Start of Extracted records

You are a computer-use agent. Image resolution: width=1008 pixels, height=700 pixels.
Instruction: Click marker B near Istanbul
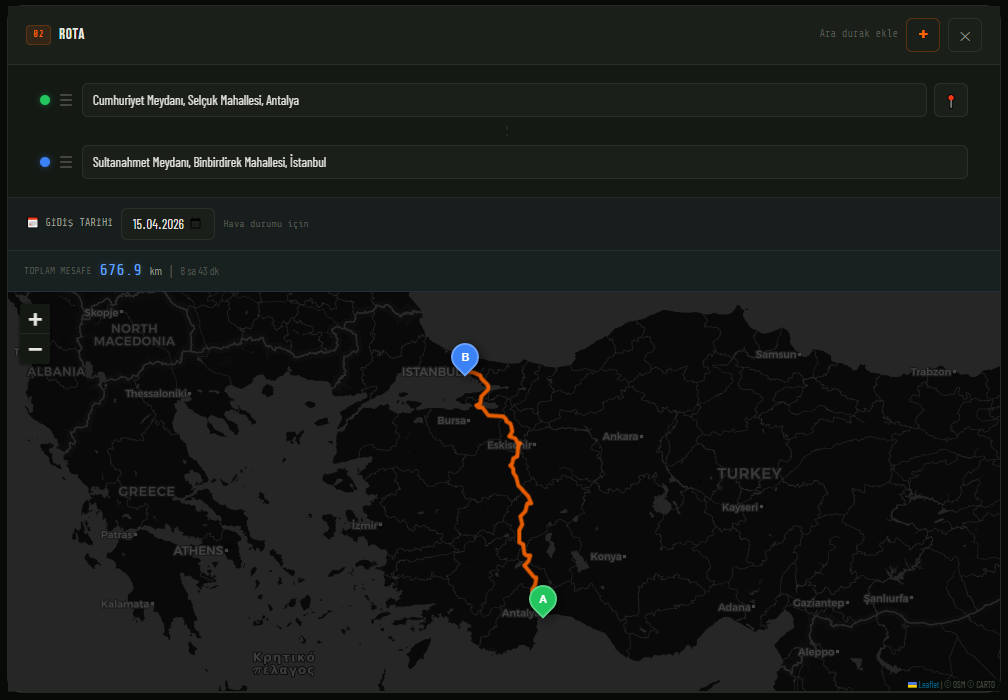point(465,357)
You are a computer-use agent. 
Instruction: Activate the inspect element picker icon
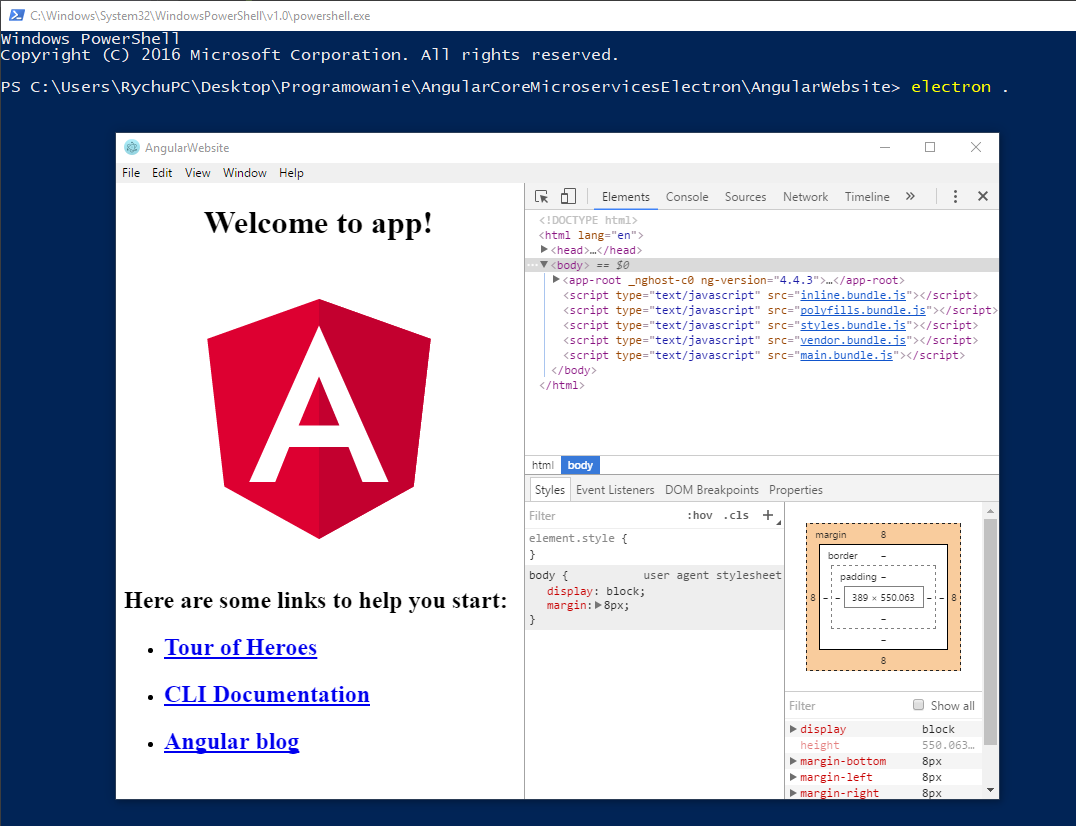(541, 197)
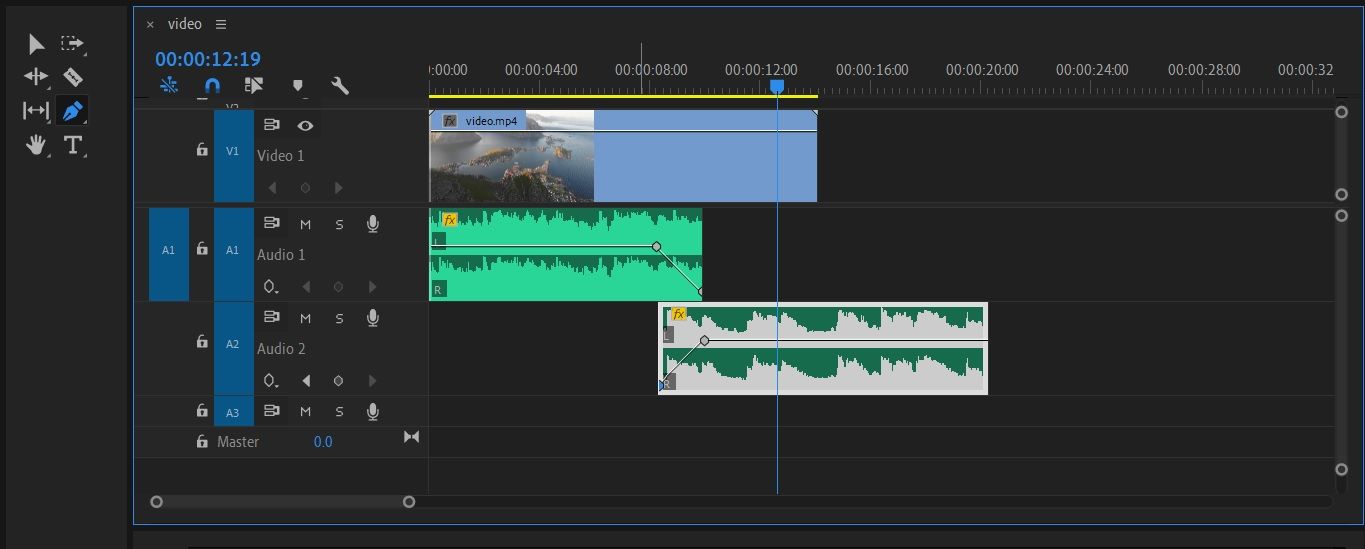This screenshot has width=1365, height=549.
Task: Add a marker with the marker icon
Action: (297, 86)
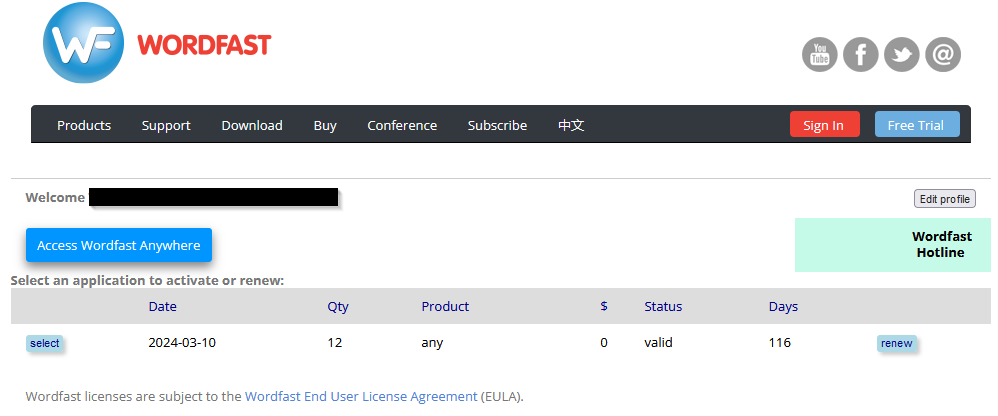This screenshot has width=998, height=416.
Task: Go to the Download menu item
Action: coord(252,125)
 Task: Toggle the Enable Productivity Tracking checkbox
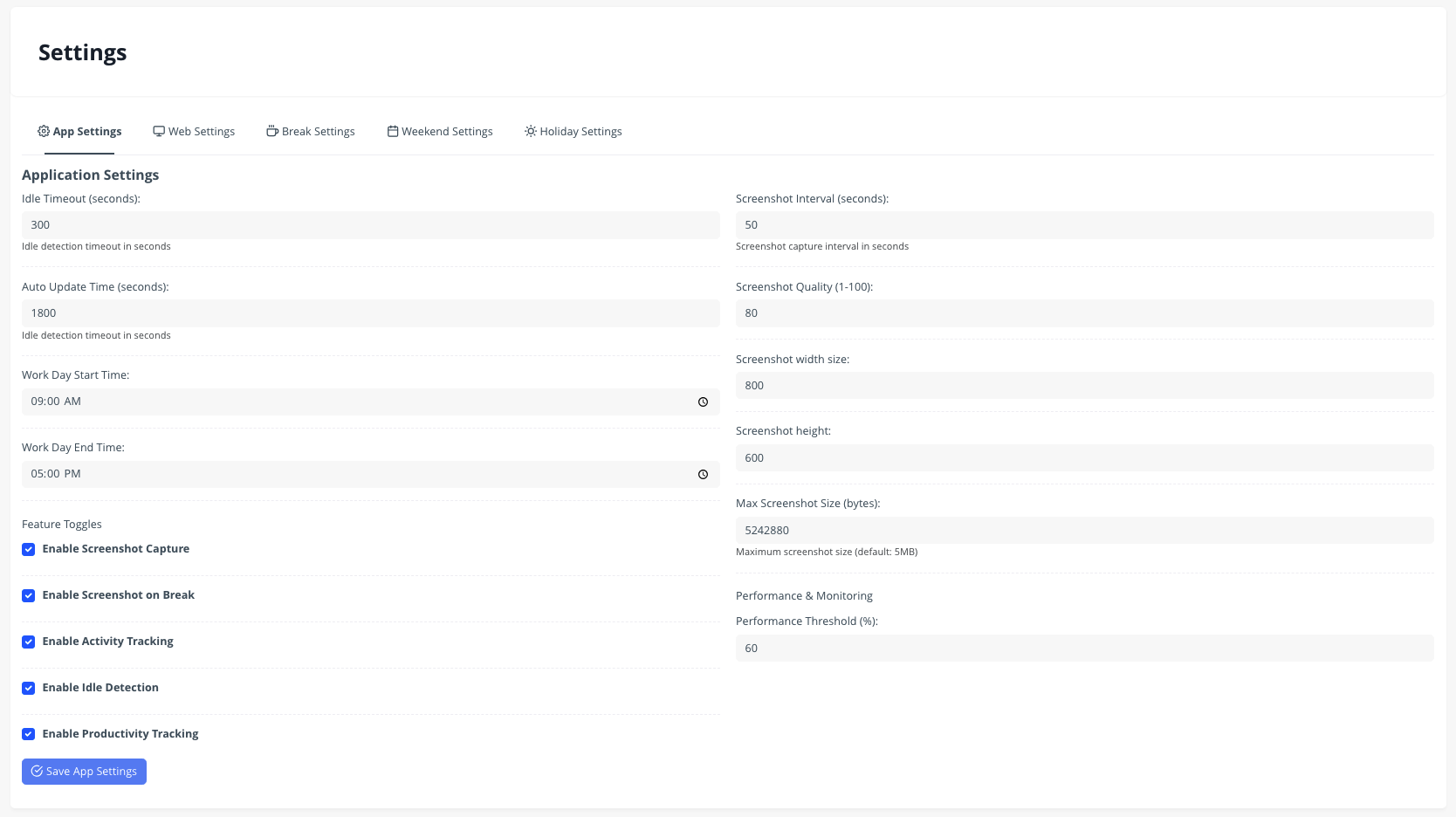tap(29, 734)
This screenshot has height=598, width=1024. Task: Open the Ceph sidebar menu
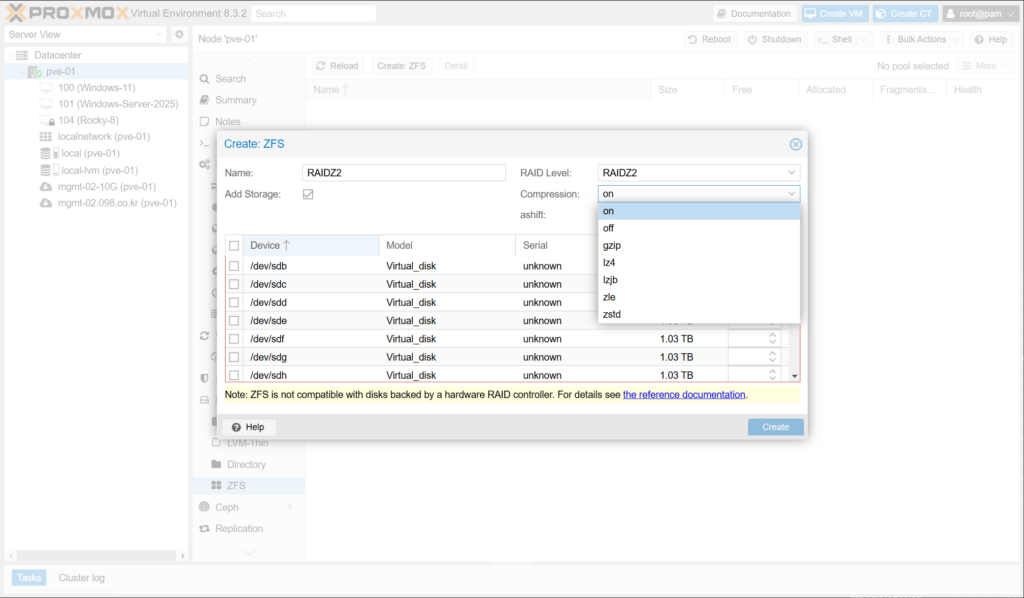click(x=227, y=507)
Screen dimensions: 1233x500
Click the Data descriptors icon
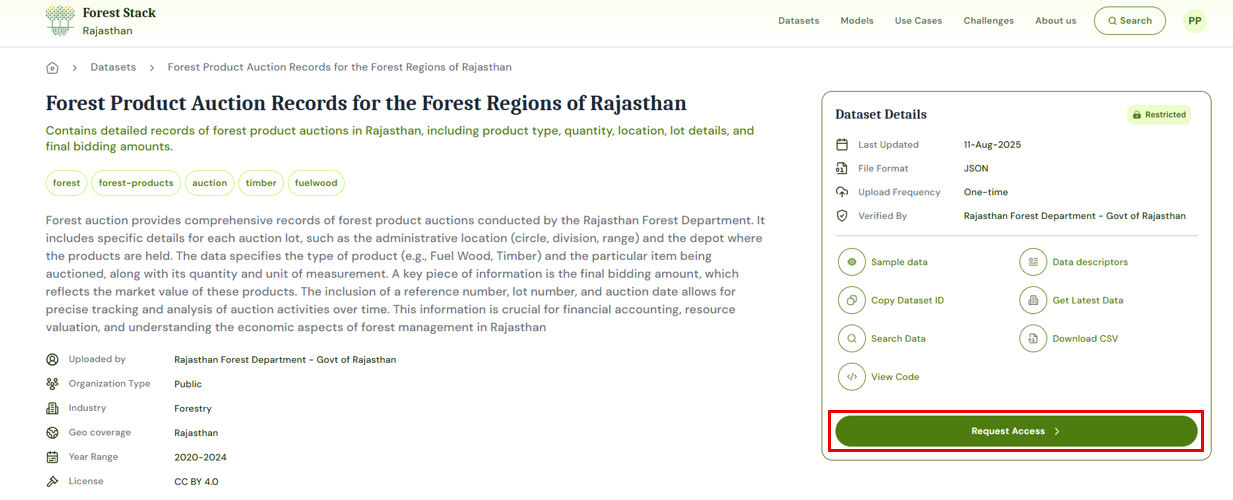[x=1033, y=262]
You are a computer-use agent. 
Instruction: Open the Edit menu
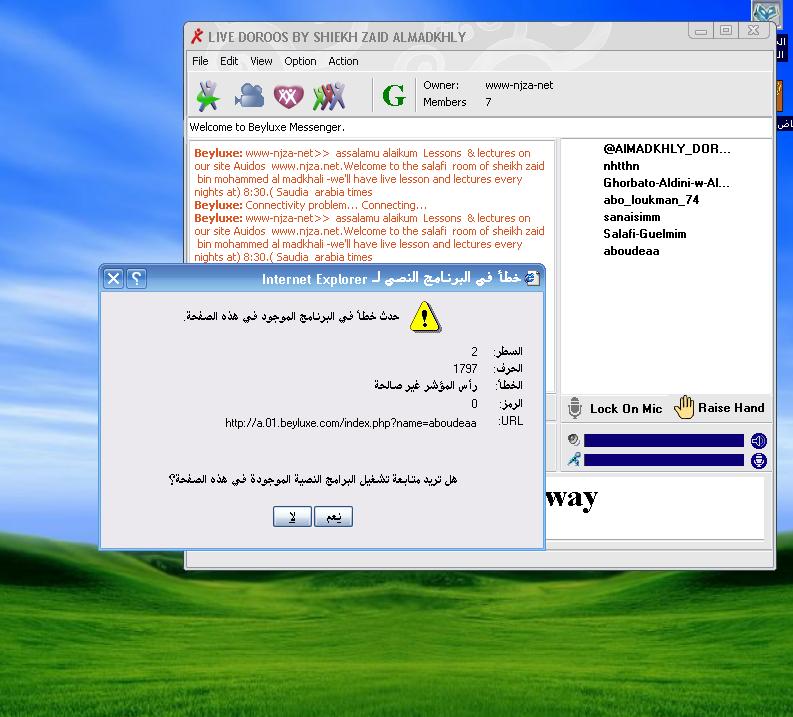click(x=229, y=61)
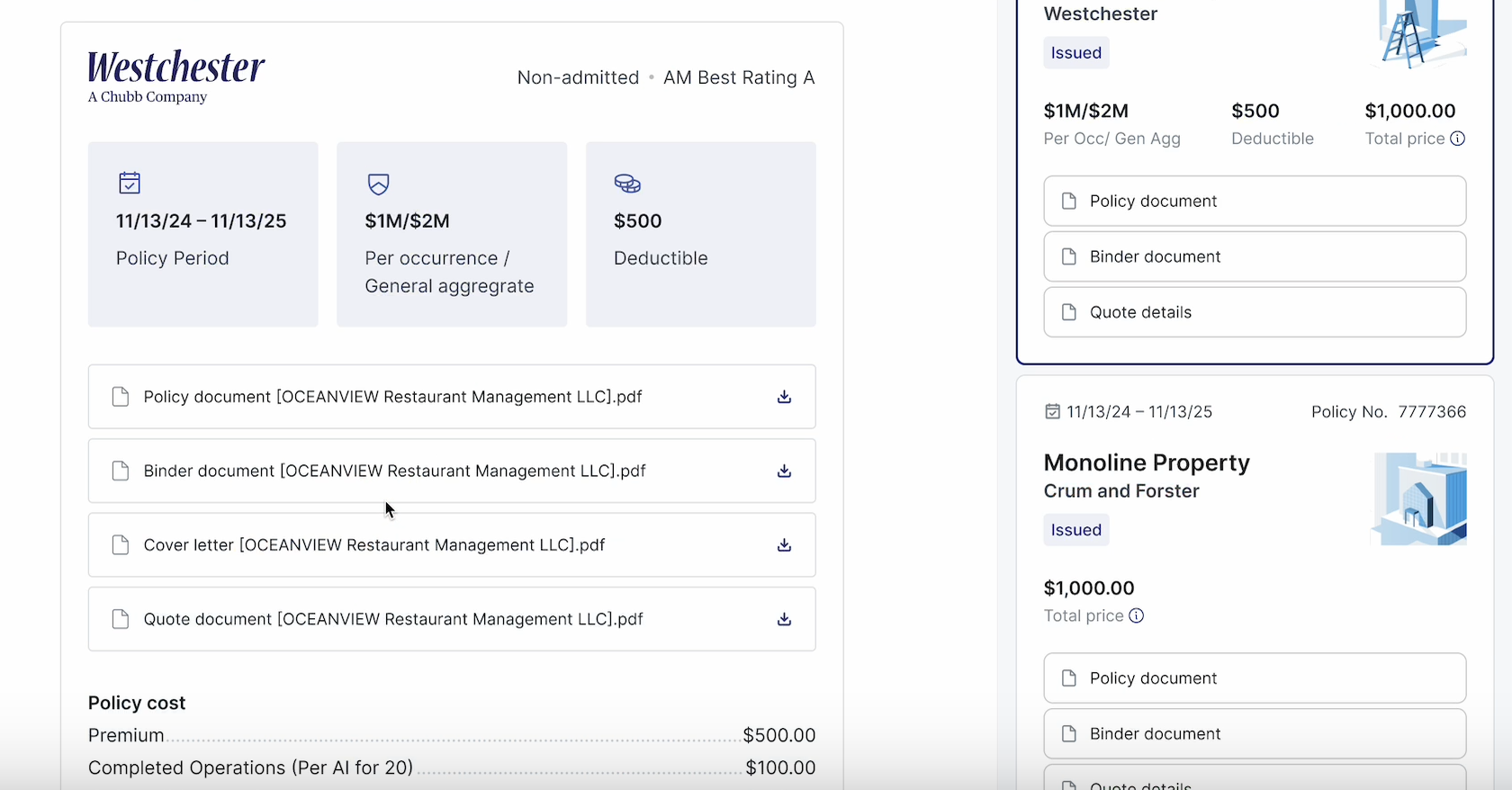Download the Policy document PDF
Viewport: 1512px width, 790px height.
[x=784, y=397]
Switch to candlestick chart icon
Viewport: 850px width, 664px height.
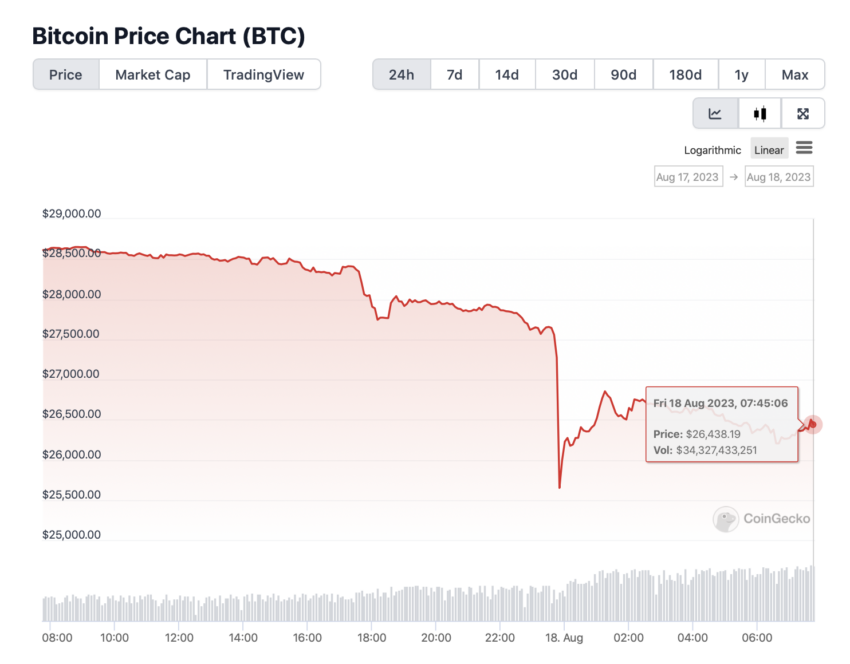click(x=759, y=113)
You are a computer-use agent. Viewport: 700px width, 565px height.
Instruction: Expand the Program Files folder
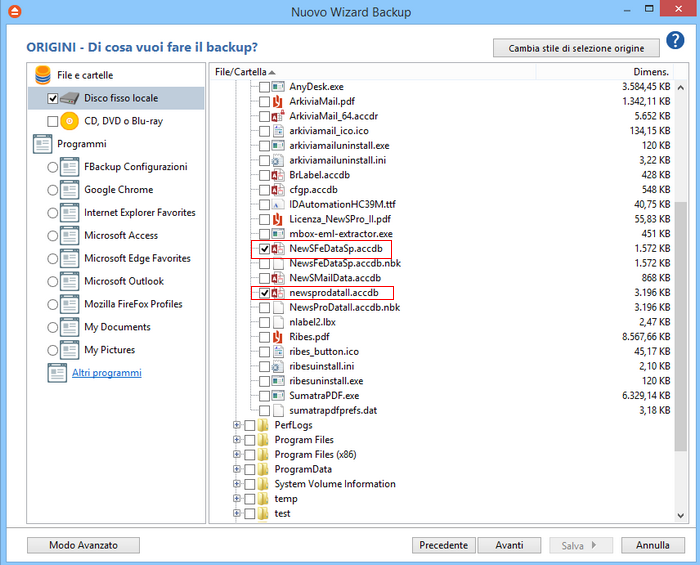237,440
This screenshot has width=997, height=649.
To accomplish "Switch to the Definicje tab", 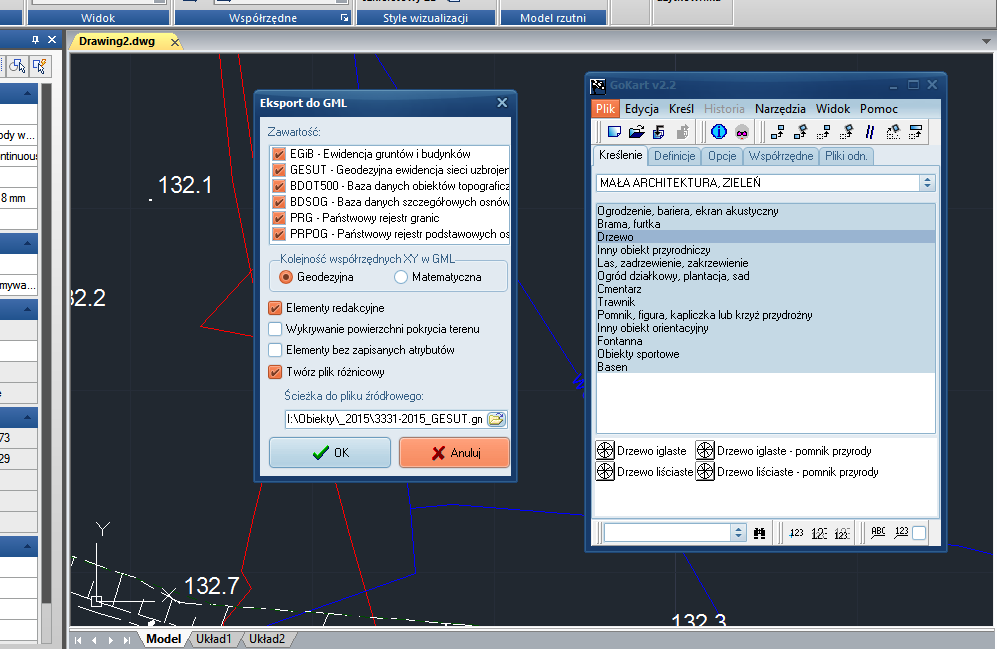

End of Extracted records

> [What you need to do]:
All entries should be given again exactly, except that pictures are to be excluded.

> [Answer section]:
You are a computer-use agent. Image resolution: width=1008 pixels, height=700 pixels.
Instruction: Click marker B near Istanbul
point(465,357)
You are a computer-use agent. 
Instruction: Activate the inspect element picker icon
(541, 197)
This screenshot has width=1365, height=549.
Task: Add a marker with the marker icon
Action: (297, 86)
This screenshot has width=998, height=416.
Task: Go to the Download menu item
Action: coord(252,125)
 Task: Toggle the Enable Productivity Tracking checkbox
tap(29, 734)
This screenshot has height=598, width=1024. Task: Open the Ceph sidebar menu
click(x=227, y=507)
Screen dimensions: 1233x500
Click the Data descriptors icon
[x=1033, y=262]
You are a computer-use agent. 
Instruction: Open the Edit menu
click(x=229, y=61)
Download the Policy document PDF
Viewport: 1512px width, 790px height.
[x=784, y=397]
Switch to candlestick chart icon
Viewport: 850px width, 664px height.
click(x=759, y=113)
You are a computer-use agent. Viewport: 700px width, 565px height.
Instruction: Expand the Program Files folder
237,440
This screenshot has width=997, height=649.
To accomplish "Switch to the Definicje tab", 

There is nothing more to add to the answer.